No, black widows are all over the damn place. We used to have 'em in every nook and cranny when I lived in Nevada. Had 'em in Australia too, only there they are 'redbacks' and although they look exactly the same, the spot on them is red instead of white like it is on the widow. Same nasty ass poisonous bite, though. None of us ever sat on the outside benches at school because there were colonies under each one.
When I was a kid black widows were pretty rare. I don't know how, but sure enough they are spread all over the place now it seems. Here is a comment saying there are different types of them. I never knew this! I thought the only kind was red or orange on the underside...and they always hang upside down in their webs to attract bugs with the bright color. This pic is the type I see a lot.
^ That looks like an ace on it's abdomen. I bet he picks up a lot of chicks. Black Widows are up here in Canada too. They are all over B.C. Not so much in Alberta, except for this little town to the east of us called Medicine Hat.
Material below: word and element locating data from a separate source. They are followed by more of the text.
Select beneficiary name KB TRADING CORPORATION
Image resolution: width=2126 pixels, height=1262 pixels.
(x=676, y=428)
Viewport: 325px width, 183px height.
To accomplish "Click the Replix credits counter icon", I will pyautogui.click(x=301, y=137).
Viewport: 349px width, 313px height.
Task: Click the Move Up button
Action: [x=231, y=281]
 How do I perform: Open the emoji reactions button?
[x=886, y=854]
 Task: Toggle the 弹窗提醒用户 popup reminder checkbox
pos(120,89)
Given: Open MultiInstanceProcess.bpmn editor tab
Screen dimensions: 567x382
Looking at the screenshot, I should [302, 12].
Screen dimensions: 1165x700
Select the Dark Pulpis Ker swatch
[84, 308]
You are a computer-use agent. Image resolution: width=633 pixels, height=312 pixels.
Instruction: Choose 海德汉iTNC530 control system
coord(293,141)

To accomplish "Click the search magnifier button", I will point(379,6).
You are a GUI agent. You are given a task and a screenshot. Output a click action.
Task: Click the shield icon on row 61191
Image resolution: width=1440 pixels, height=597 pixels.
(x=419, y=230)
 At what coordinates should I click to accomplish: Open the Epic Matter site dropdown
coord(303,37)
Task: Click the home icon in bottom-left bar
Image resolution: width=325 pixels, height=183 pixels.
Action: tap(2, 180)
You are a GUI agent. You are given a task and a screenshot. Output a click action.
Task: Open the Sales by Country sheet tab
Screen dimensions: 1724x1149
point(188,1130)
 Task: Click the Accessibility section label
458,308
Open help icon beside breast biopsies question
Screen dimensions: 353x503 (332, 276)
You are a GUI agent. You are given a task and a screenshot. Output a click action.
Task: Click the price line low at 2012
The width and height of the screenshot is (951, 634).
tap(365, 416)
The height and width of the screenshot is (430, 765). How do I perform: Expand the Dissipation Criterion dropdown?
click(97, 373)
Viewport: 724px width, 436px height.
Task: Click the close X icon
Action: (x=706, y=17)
They have all sorts of creepy ass shit like scorpions, tarantulas, snakes, etc. Fuck Medicine Hat!
White? Never heard of a black widow with a white spot. Out here they're all black with a red hourglass on the underside of their abdomen.
Yeah, I went hiking in the desert with a biologist friend when I was 19, and she reaches down, picks something up, says "hold out your hand", plops a big hairy spider in it, then says "now, don't freak-out or make any sudden moves or it could bite". But hey, now they don't scare me at all anymore. I love to pick 'em up.